A new understanding of the world through grassroots Data Science education at UC Berkeley
By Vani Mandava, Director, Data Science, Microsoft Research
While some may regard data science as an easy passport to a job for the tech savvy, Luis Macias has different ideas. The fourth-year undergraduate student, who is majoring in American Studies at University of California, Berkeley (UC Berkeley), wants to turn the hype of data science into hope for low-income communities like the one he grew up in.
Luis was among the first students to take UC Berkeley’s innovative Foundations of Data Science, an introductory data science course designed for freshman and sophomore students of all majors. The course is a key component of a multi-year university effort to forge a broader, more diverse, and inclusive scope for the emerging discipline of data science.
Recalling an assignment to gauge how water consumption data might relate to socioeconomic conditions, Luis explained how having the power to get and analyze data about his own ZIP Code ignited an understanding that data science can yield new insights capable of solving some of society’s most complex problems.
“The income level was around $25K, a number that was powerful for me in particular, because I think it explained a lot of the social issues and problems my community had,” he said.
Berkeley’s Data Science Education Program aims to make data science an integral feature of a liberal education and a core interdisciplinary capacity available to all Berkeley undergraduates. This is a bold experiment that will equip thousands of Berkeley students across campus with a fundamental education in data-driven thinking empowered by advanced statistical and computational techniques.
“The team of educators see their role as making it possible for students to bring to bear data science in all the ways they wish to use it in the world,” notes History professor Cathryn Carson.
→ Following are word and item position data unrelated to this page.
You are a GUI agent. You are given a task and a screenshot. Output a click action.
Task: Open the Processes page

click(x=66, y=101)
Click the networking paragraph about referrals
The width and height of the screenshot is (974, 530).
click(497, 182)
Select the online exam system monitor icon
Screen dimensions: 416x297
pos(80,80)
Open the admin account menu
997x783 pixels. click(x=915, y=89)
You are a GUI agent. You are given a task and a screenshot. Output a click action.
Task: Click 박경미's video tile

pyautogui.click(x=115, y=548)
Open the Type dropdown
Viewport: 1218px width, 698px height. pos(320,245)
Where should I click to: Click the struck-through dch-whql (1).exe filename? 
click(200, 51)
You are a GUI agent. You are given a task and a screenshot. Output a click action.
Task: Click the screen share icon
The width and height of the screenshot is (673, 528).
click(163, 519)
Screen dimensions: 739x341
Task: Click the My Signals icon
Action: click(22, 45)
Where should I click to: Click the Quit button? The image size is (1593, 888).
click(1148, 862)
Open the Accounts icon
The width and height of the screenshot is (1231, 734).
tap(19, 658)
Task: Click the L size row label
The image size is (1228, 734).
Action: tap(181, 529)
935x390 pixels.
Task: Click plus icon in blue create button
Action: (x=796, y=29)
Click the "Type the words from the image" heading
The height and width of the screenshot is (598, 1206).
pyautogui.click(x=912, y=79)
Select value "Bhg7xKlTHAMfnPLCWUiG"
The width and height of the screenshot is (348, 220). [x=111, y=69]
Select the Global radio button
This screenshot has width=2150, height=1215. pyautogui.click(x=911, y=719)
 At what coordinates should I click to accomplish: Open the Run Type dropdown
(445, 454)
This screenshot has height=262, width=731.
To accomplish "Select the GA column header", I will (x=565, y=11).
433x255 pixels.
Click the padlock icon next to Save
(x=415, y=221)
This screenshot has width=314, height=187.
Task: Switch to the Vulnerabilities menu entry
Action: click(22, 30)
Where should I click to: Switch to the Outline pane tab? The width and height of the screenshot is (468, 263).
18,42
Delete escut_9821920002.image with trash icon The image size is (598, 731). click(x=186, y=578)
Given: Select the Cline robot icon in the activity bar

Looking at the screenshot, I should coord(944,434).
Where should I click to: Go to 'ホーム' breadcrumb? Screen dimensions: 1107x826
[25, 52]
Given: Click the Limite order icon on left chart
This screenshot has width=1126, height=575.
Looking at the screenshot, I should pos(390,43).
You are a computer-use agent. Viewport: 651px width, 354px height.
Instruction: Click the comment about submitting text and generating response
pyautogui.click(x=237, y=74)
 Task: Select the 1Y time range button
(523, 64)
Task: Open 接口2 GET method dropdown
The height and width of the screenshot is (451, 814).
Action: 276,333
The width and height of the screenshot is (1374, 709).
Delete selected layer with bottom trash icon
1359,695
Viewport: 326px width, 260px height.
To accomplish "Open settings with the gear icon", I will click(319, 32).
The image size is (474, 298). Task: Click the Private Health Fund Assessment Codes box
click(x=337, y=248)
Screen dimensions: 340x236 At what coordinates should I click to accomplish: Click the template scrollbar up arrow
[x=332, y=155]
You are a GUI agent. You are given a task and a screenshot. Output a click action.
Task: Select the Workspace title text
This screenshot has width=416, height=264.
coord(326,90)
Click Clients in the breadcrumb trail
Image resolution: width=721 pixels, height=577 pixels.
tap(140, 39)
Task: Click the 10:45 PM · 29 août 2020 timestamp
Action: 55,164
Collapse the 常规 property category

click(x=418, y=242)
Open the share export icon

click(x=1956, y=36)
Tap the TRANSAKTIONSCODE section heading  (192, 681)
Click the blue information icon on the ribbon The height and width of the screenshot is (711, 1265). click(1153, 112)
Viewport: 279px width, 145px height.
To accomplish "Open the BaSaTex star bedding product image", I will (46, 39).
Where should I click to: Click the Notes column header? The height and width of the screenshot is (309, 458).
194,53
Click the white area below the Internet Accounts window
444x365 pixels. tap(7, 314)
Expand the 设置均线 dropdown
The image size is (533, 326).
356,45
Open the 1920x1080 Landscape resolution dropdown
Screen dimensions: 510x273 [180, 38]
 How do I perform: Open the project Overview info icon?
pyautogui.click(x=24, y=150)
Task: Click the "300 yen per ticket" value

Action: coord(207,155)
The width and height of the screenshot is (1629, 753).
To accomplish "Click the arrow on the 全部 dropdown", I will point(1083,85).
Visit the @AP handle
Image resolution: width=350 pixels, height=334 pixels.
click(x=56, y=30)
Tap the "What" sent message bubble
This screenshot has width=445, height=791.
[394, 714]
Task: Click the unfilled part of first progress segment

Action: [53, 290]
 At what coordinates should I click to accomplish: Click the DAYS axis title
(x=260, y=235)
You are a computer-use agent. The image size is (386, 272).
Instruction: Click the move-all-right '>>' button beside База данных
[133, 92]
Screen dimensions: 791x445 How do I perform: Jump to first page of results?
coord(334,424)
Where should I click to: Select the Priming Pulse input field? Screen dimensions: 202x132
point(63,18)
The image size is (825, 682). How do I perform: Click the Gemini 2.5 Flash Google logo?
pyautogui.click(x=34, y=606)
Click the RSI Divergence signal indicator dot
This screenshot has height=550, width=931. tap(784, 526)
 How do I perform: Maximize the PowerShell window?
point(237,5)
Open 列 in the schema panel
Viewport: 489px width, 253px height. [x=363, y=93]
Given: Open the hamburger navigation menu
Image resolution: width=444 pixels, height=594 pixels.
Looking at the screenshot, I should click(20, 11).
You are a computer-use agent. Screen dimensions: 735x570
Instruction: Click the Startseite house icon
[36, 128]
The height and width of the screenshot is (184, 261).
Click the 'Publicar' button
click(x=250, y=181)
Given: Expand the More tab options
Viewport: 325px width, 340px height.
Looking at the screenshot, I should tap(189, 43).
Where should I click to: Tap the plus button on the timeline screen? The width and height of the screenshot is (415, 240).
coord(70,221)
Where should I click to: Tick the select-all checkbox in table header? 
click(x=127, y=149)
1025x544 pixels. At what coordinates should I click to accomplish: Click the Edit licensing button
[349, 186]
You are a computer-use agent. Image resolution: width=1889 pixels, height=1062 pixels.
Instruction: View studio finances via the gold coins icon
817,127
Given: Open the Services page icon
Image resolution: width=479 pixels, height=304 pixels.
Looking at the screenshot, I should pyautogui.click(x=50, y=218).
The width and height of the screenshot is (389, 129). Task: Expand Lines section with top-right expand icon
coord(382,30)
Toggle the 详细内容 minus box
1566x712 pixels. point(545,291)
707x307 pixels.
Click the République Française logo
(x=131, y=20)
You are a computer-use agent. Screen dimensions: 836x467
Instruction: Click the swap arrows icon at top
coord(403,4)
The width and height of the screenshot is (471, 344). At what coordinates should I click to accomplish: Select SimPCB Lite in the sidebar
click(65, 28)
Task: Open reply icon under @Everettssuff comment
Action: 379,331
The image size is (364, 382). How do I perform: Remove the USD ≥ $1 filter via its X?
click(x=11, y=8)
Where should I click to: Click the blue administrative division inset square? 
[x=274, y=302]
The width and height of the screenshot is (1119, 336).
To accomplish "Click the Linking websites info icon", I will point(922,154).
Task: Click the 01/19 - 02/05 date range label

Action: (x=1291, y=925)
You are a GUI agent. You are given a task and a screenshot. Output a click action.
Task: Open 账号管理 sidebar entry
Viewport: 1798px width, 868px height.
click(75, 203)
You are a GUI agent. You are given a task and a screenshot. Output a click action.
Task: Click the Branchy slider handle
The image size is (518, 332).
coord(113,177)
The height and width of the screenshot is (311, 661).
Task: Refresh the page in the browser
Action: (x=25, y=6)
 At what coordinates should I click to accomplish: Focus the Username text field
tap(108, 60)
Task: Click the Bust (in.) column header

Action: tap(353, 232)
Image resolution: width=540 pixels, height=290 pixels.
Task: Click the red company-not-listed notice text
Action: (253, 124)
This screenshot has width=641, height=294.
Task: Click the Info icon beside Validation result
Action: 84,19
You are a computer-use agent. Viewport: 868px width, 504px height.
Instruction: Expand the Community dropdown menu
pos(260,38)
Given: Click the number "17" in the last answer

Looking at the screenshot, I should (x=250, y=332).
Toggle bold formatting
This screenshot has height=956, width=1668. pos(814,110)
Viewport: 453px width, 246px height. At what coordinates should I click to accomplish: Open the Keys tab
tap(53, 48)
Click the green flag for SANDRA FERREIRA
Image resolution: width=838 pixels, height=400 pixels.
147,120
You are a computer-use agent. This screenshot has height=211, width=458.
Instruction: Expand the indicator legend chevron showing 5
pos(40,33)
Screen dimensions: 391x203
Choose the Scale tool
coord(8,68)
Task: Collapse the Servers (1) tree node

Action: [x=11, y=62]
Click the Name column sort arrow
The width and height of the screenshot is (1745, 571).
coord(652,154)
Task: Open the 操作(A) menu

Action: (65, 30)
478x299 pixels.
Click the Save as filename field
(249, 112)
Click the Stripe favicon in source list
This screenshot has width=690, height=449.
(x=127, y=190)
Carson is one of the faculty members leading the effort to build a diverse curriculum that includes advanced classes as well as connector courses that provide a bridge between familiar academic subjects and newly available data science techniques. “The energy and enthusiasm of students in the courses clearly demonstrate that the initiative will put data science to work in a breadth of domains that serve society, and UC Berkeley will play a particularly powerful role as a public university in this new data rich era.”
This year, the program is enabling more than a thousand students across 56 different undergraduate majors to learn critical computational and analytical skills demanded by the projected half million jobs in data science by 2018. That’s a lot of potentially unfilled jobs, an opportunity highlighted in numerous media accounts over the past couple of years. In 2015, Forbes wrote about the urgent need for qualified data science workers who bring different skills, expertise, and experiences to the discipline. Some of them will no doubt emerge from Berkeley’s unique program of connector courses that represent students from a diverse range of skills and disciplines.
To succeed, the program had to be accessible to students beyond the realm of computer science. One way the program does this is through a flexible and scalable technology infrastructure that enables students to quickly set up labs for hands-on practice—they don’t have to spend time installing programs or learning nuances of complicated applications.
“By hosting it in Azure, we can control the environment,” said Ryan Lovett, Systems Manager for the Department of Statistics at UC Berkeley. “Students just log in and they’re ready to go.”
David Culler, professor of Electrical Engineering and Computer Sciences at UC Berkeley, believes the program can extend computational thinking to benefit more disciplines. He anticipates the program will equip students with the ability to extract their own insights from the world’s information and build tools that benefit people in society. He likens the ability to understand an increasingly complex world to a new form of perception — combining mathematical thinking and the arts with computational tools for new forms of expression.
Such data science projects include classic and new problems like music genre classification, text analysis of famous literary works, identifying insights from bike sharing data in San Francisco, or analyzing jury selection in Alameda County.
Berkeley prides itself as a place where the world’s brightest minds explore, ask questions and improve the world. Thanks to the Data Science Education Program, thousands of Berkeley students are better critical thinkers.
Note: Microsoft partners closely with UC Berkeley in support of its Data Science Education Program. Since 2015, Microsoft Research, through its Azure for Research program provided $235K in Azure credits to enable the Foundations of Data Science course along with $260K in research credits and $5K in training credits. Microsoft also provided $75K in unrestricted gift funding towards UC Berkeley’s Data Program.